▸ **Instruction**: Shift the records from the line containing "Viewport: 1200px width, 675px" through the line containing "pyautogui.click(x=40, y=241)", both included, by adding 61 to every coordinate in the answers. Write out all of those lines again with the requests, and only those lines.

▸ **Stored records**:
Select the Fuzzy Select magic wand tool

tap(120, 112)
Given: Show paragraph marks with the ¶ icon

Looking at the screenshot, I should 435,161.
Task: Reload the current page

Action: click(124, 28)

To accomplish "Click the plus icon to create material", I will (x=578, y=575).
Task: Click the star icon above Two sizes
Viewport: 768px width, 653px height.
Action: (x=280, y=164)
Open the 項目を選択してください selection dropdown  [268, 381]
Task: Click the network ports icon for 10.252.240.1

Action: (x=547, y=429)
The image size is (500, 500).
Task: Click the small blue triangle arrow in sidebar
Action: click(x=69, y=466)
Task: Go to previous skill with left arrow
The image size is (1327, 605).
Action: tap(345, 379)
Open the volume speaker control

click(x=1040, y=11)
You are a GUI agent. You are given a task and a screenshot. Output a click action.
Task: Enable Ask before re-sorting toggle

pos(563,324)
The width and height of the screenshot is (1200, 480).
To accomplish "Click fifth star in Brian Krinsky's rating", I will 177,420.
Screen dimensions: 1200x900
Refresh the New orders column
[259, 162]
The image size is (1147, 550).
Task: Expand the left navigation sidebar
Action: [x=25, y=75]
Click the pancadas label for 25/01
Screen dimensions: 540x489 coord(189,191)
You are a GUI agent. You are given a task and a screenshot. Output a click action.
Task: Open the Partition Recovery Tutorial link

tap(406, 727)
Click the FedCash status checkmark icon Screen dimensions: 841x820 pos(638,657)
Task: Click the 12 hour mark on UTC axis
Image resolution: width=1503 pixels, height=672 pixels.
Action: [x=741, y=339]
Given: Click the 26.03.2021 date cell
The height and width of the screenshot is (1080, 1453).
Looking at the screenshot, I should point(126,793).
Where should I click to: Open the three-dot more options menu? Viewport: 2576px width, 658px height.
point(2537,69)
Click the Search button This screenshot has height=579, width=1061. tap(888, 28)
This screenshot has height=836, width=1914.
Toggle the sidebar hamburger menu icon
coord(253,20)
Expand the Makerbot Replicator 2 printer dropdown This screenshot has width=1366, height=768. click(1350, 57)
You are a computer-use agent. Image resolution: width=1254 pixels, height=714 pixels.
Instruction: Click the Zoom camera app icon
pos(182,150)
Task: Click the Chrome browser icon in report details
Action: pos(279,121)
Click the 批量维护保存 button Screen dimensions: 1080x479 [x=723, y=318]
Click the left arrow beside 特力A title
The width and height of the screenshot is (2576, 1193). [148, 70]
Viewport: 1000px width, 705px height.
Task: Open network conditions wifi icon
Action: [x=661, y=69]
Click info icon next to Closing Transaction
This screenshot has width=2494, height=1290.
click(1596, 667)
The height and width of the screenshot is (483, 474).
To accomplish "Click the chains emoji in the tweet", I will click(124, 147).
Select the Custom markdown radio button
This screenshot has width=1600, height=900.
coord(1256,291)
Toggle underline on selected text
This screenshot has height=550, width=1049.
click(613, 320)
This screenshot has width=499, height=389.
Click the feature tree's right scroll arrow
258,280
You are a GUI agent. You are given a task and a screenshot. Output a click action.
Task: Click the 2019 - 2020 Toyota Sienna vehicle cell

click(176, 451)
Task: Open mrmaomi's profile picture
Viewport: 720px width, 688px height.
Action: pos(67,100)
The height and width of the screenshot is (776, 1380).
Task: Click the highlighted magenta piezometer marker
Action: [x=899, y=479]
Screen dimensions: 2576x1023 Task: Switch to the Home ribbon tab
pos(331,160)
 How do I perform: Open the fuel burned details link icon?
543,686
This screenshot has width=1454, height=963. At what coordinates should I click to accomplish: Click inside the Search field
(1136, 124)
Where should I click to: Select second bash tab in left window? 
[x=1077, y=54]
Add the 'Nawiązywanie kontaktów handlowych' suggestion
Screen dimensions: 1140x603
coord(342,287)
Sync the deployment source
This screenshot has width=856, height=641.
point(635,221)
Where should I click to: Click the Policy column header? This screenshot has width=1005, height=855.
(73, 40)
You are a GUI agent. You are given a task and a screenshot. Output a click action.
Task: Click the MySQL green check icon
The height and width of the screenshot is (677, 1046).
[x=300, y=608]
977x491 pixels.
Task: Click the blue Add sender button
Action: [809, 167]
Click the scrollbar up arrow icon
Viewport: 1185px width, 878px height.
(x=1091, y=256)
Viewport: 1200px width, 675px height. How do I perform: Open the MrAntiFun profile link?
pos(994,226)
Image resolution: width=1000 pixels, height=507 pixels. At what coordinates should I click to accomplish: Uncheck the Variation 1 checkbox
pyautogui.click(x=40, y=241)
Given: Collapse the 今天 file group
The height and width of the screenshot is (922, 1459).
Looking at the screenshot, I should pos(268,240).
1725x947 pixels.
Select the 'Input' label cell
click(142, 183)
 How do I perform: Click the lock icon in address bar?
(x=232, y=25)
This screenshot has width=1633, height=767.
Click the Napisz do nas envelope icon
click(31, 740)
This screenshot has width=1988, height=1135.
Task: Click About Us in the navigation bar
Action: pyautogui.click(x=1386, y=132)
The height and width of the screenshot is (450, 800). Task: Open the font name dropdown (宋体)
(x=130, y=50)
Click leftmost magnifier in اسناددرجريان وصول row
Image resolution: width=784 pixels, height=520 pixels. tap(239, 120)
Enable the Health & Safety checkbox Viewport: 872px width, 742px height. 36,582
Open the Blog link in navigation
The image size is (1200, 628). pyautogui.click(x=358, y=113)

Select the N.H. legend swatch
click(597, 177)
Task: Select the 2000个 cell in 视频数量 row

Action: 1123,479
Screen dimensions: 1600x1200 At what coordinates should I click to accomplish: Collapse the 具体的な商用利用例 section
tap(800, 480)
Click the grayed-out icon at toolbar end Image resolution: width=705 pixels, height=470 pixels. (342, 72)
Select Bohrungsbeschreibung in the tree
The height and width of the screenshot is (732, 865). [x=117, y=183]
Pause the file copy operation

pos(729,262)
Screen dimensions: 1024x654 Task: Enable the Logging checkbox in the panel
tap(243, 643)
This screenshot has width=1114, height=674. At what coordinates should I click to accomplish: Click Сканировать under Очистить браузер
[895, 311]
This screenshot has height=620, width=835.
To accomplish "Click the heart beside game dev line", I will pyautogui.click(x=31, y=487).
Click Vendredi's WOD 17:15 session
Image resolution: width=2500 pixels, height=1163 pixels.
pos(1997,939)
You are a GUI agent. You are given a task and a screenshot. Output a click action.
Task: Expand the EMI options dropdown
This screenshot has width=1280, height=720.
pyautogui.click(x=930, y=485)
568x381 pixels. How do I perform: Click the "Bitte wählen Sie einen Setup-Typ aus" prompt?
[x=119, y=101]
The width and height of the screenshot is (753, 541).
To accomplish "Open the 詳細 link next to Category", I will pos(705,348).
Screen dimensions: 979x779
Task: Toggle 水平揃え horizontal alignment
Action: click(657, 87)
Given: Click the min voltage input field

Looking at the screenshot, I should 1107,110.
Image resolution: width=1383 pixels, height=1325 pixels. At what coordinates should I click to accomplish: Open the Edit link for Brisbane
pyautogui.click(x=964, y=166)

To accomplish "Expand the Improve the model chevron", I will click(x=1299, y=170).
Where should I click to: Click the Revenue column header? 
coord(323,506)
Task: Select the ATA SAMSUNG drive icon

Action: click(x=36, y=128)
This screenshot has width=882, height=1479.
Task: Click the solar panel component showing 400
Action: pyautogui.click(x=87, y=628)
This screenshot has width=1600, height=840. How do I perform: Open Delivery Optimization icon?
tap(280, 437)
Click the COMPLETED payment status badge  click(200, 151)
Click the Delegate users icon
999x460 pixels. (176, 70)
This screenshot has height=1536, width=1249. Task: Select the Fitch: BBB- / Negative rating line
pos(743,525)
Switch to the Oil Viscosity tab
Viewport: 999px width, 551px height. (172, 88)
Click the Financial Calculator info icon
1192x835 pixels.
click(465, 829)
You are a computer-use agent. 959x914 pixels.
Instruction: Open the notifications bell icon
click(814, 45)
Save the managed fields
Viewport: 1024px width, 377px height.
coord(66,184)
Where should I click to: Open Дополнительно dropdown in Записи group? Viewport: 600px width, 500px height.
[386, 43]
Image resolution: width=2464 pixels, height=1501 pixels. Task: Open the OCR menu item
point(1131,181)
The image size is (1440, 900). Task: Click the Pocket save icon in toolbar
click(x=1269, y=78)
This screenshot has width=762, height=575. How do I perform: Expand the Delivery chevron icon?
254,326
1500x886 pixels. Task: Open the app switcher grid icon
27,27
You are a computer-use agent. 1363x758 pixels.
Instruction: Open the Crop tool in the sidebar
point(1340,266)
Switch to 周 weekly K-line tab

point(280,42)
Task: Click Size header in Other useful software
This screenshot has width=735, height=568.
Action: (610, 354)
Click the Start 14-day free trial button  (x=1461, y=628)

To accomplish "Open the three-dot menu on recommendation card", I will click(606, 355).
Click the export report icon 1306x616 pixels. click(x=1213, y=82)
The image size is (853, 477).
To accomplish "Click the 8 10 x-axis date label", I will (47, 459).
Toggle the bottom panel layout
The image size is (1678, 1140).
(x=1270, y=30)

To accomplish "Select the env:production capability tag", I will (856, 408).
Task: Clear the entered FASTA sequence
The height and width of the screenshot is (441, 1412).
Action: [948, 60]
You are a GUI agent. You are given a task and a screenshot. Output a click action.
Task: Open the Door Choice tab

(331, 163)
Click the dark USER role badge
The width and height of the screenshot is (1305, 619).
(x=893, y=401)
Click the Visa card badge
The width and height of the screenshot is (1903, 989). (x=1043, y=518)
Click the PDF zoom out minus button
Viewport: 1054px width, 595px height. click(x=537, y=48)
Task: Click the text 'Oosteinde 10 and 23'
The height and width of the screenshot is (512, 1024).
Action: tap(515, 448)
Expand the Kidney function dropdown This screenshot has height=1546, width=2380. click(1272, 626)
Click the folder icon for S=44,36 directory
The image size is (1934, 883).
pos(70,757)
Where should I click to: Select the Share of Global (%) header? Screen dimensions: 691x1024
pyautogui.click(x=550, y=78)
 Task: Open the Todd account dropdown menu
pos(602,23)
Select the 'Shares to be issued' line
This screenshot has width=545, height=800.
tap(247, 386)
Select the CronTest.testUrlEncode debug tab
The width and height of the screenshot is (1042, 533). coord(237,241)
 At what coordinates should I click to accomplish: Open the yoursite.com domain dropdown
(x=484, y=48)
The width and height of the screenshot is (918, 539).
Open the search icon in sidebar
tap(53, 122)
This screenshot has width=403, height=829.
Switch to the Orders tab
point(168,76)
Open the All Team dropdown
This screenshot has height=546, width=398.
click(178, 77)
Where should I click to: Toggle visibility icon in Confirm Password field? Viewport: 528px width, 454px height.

▸ **Finished answer**:
Viewport: 1200px width, 675px height. How do I perform: Open the MrAntiFun profile link?
pos(1055,287)
Image resolution: width=1000 pixels, height=507 pixels. At what coordinates should I click to accomplish: Uncheck the Variation 1 checkbox
pyautogui.click(x=101, y=302)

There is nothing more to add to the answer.